Por: Berenice Cano y Velia Duarte
Un fantasma recorre el mundo; el fantasma del fascismo que años atrás causó muchos sufrimientos, pérdidas de vidas humanas, destrozos de pueblos enteros; pero tal parece que, a las sociedades sobre todo europeas, esos horribles e inhumanos hechos los enterraron en el olvido.
No entendemos cómo es posible que el pueblo italiano, que ya sufrió los estragos de una guerra inútil iniciada por el fascista Benito Mussolini, votara por el regreso de ese régimen donde serán cortadas todas sus libertades.
Otro ejemplo es España, que sufrió por 40 años un gobierno fascista encabezado por el General Francisco Franco, en ese tiempo el pueblo español fue bombardeado por las tropas alemanas a petición del citado general.
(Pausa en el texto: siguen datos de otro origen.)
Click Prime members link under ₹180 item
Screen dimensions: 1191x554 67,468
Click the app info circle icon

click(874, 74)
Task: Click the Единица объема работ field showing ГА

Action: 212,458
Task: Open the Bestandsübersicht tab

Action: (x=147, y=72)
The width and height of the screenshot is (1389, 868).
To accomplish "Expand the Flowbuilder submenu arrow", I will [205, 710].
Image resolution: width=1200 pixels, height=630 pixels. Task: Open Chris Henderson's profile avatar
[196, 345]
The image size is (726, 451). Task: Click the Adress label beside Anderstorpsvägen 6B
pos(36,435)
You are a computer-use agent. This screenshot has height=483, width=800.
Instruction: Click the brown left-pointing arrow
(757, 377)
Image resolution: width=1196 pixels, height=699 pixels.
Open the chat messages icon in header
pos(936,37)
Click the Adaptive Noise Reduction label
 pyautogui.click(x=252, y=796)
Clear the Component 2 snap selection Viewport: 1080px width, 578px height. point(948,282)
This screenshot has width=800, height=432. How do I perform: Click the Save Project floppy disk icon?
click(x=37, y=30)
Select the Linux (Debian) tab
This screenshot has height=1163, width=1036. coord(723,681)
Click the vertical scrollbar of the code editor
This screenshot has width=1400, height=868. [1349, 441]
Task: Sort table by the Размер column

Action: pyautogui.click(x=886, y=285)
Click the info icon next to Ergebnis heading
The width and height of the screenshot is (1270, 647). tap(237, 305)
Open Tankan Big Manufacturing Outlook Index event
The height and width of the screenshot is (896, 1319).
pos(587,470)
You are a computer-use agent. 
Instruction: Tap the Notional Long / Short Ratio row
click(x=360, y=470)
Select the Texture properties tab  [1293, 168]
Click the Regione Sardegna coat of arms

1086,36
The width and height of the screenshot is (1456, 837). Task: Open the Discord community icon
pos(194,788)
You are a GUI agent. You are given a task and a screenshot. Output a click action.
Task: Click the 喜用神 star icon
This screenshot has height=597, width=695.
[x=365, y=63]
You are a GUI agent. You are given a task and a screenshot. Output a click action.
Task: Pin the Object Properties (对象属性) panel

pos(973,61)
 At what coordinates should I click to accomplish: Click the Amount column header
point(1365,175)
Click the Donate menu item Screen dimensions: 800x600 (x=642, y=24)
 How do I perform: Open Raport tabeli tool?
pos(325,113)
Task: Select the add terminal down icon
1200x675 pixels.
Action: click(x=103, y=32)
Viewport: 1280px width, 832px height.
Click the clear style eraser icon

Alemania es otro país que ya sufrió una de las guerras más cruentas del mundo, por apoyar a un líder fascista, que los llevó a la destrucción y a la hambruna, es increíble que ahora el gobierno alemán apoye a Ucrania, mandando armas y pertrechos militares a un gobierno que detrás de él están judíos fascistas.
Estados Unidos que se cree el paladín de las libertades, está metido en esa guerra, mientras la población estadounidense está sumida en una degradación social, esa nación es la mayor consumidora de drogas en el mundo; donde los jóvenes se ven envueltos en matanzas en las escuelas, supermercados, desfiles, etc.
Pero a las autoridades estadounidenses les importa más, estar mandando armamento a Ucrania, fomentando el fascismo, que la degradación de la juventud de su pueblo. Es preocupante las declaraciones que hizo un alto funcionario de Estados Unidos, donde amagan con usar armas nucleares en contra de Rusia, no importando las consecuencias para el mundo.
También en América Latina tenemos gobiernos fascistas, como Bolsonaro en Brasil; en Chile y Argentina, aunque ya tienen regímenes progresistas, el fascismo no acaba de morir. Ya es tiempo de que los países de latinoamericanos y algunos pueblos europeos democráticos, levanten la voz: ¡No queremos guerra! que traen graves consecuencias, económicas, de contaminación y muertes.
Es tiempo que la población estadounidense despierte y no se dejen engañar por sus líderes bélicos, porque el día de mañana quizá sea demasiado tarde, ni una gota de sangre debe regarse en defensa de los intereses yanquis, ni de gobiernos fascistas.